I recently binge-watched (for real–BINGE!) the series Hell on Wheels on Netflix, the story of a Confederate soldier and former slaveowner Cullen Bohannon, who, post war, and having lost everything, heads west to avenge his wife’s death, and finds himself working on the railroad. Get yourself to Netflix right now if you’ve missed it. It is raw. Gut-wrenching. Heart-breaking. But it also often gets right to the issues of what it means for competing world views and different life experiences to somehow make a new start together. As evidenced by Cullen’s deep friendship with a former slave, Elam. It is a rocky relationship, but it’s real. And honest. And is a vivid portrayal of how we find the bits of humanity in one another, and are then able to put our feet in the same direction and walk towards some sense of hope for a future we can’t name quite yet, but are determined to live into.

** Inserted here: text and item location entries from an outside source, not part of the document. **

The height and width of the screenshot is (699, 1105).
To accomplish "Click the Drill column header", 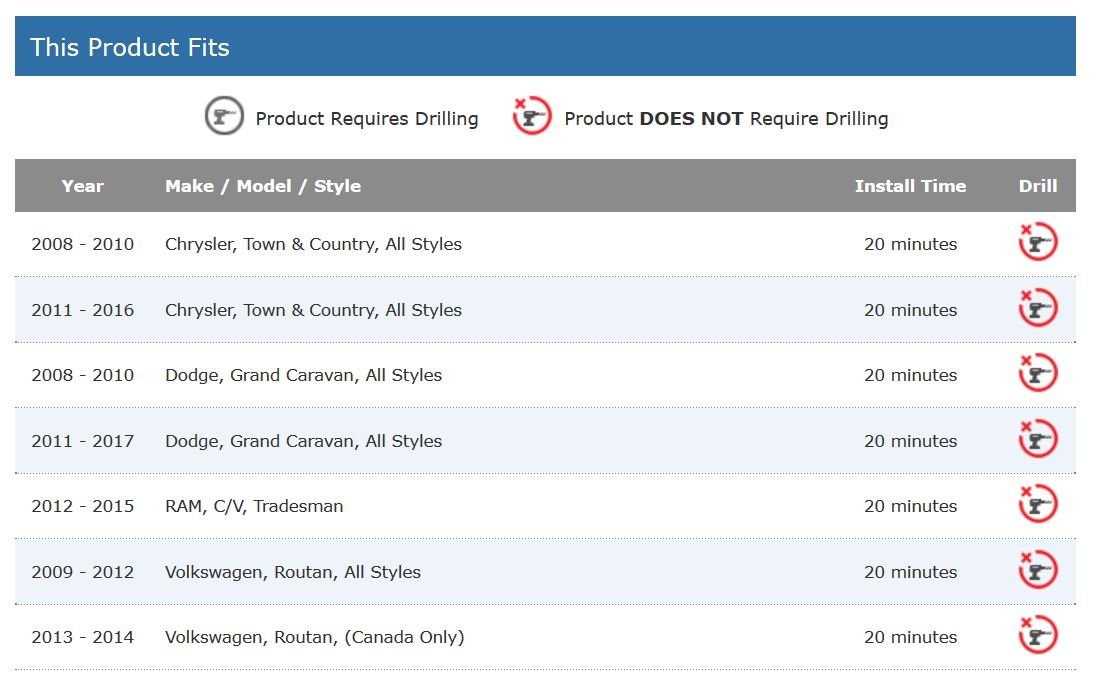I will pyautogui.click(x=1038, y=186).
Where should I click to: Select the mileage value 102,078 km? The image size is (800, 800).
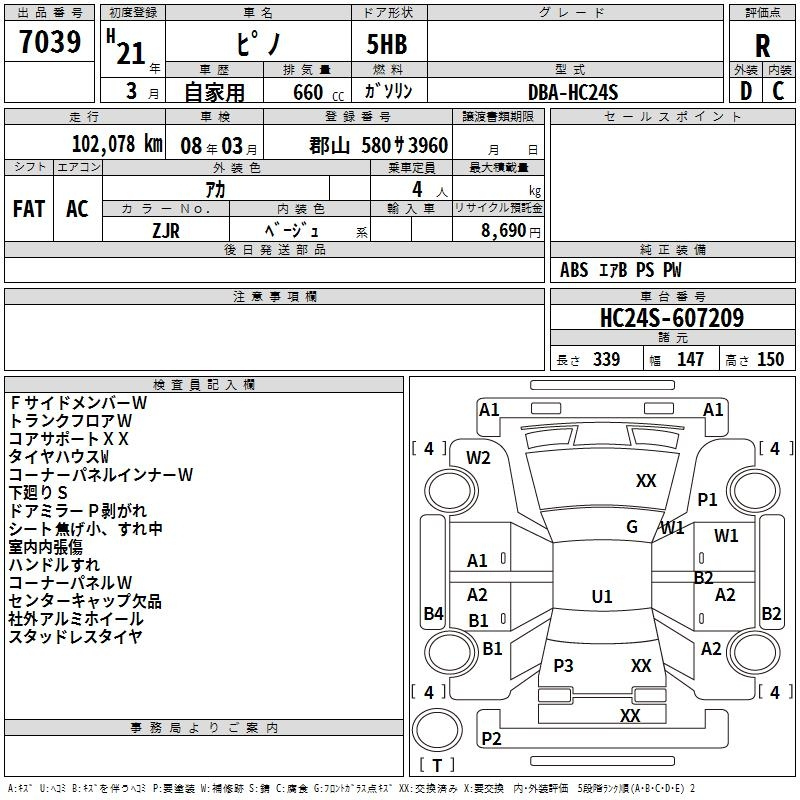(117, 145)
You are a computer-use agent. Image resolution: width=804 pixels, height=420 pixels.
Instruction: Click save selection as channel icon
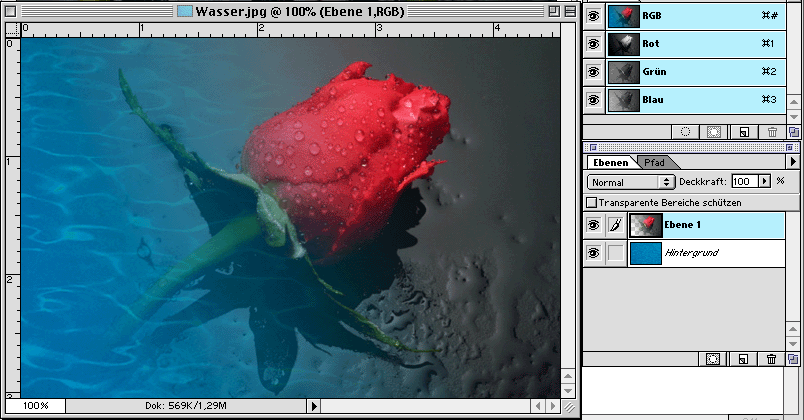pos(714,131)
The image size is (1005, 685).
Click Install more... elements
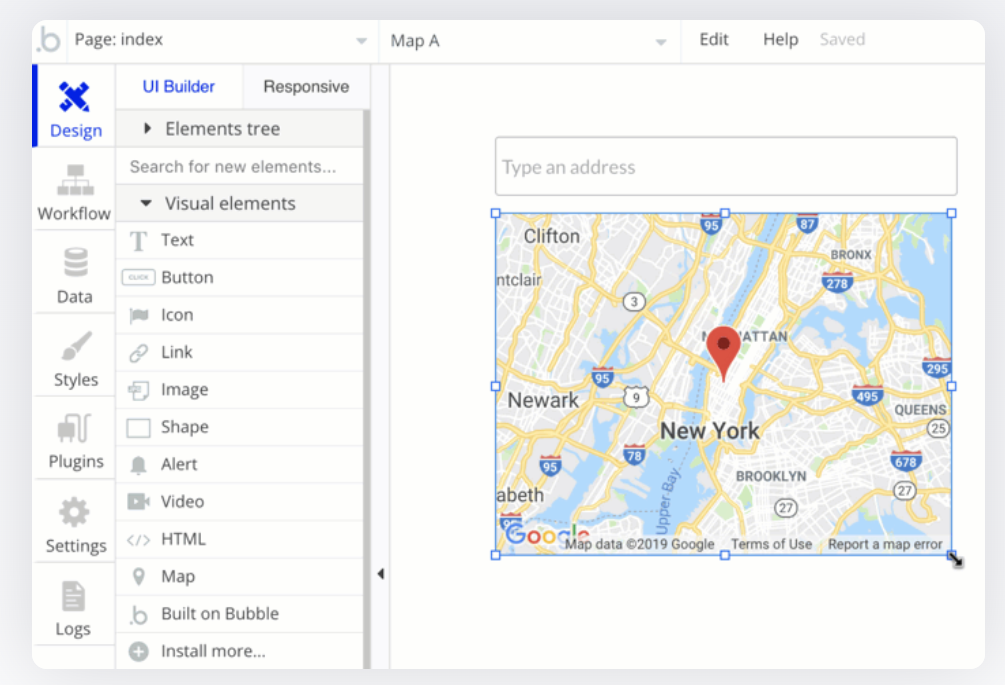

Y’all. We need to heed our better angels. With all we’ve got. I’m not entirely sure how we get to a point where those angels are our first and best guide, but I suspect there are two key things that have to happen. We’re going to have to 1) Listen first. and 2) Refrain from demonizing those who do not agree with us.

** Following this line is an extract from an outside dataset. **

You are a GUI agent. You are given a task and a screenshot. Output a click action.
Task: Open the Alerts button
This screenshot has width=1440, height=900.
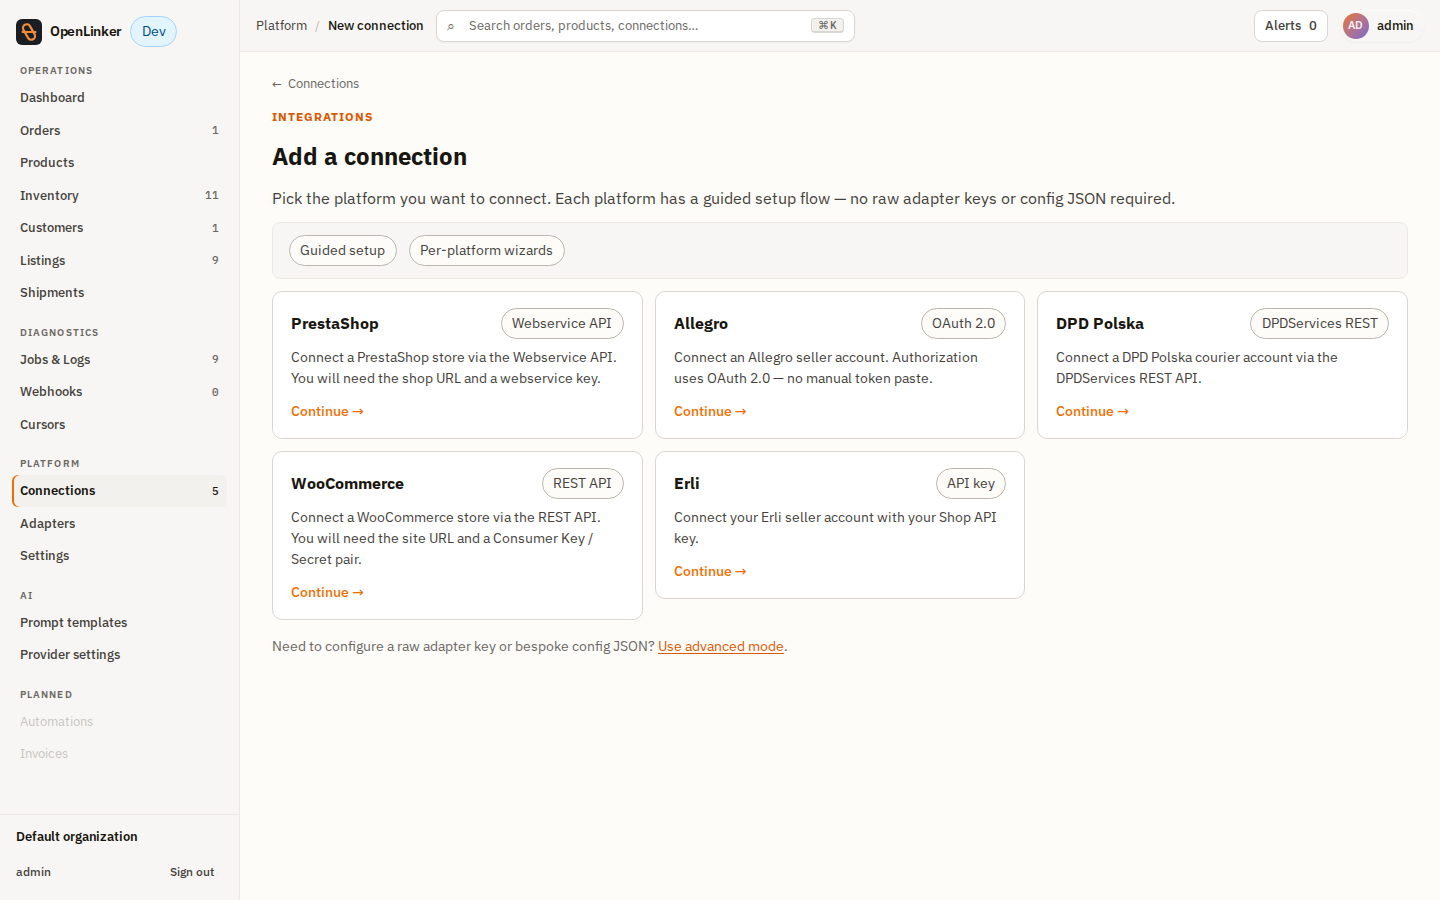(x=1290, y=26)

Look, I’m mad and sad as hell that our children are dying. And I have to repeat my own words, that I do not have time for fear, every damn morning that I take my precious daughter to school. Do not mistake my insistence on finding the humanity in one another, in asking for us to set aside our rage for some kind of cooperative effort, as my having settled. Or having been desensitized.

I’m mad and sad as hell.

But I also believe, with all that I am, that overcoming our inability to walk into some sort of No Man’s Land of this social-media driven battlefield we find ourselves in and find some common ground is going to take more guts, more grit, than we have ever known. It will take looking each other in the eye and saying, “I want my kids safe. You want yours safe. How can we do this together?” It will take naming again our values and listening for where our values are the same, even if by a slim margin, and building on that bit of sameness. It will take ceasing to attack and then seeking to heal. It will take laying off the snark and really talking to one another.

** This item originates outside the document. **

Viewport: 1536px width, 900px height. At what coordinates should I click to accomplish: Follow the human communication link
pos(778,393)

Y’all, I get it. We’re scared. All of us. And this is a mighty, complex and terrifying reality, this national crisis we’re in. But for the love of all that is holy, for the love of our beautiful children, we have got to find a better way.

Meanwhile, I’m praying fiercely this morning for Maddy.

And for Ruby and Gabriel. And for Livy and Ethan. And for Ellen and Sarah. And for Anna and Evan. And for Tedi and Chernet. And Madeline. And Dereon. And Graham and Ethan. And Grace and John. And Beckett and Jett. And every other kid I know and love, and their moms and dads, who I know, like me, will have to summon some extra courage to let them walk in the school building this morning.

Better angels. Better angels. Better angels.

The good parts of us. The good parts of us. The good parts of us.

May we find, somehow, a way for these things to prevail.

May it be so.

****

PS–Shoutout, as always, to Lincoln Elementary Performing Arts School, for being a place that teaches kids first, and always, to take care of each other. They are family. And we are grateful.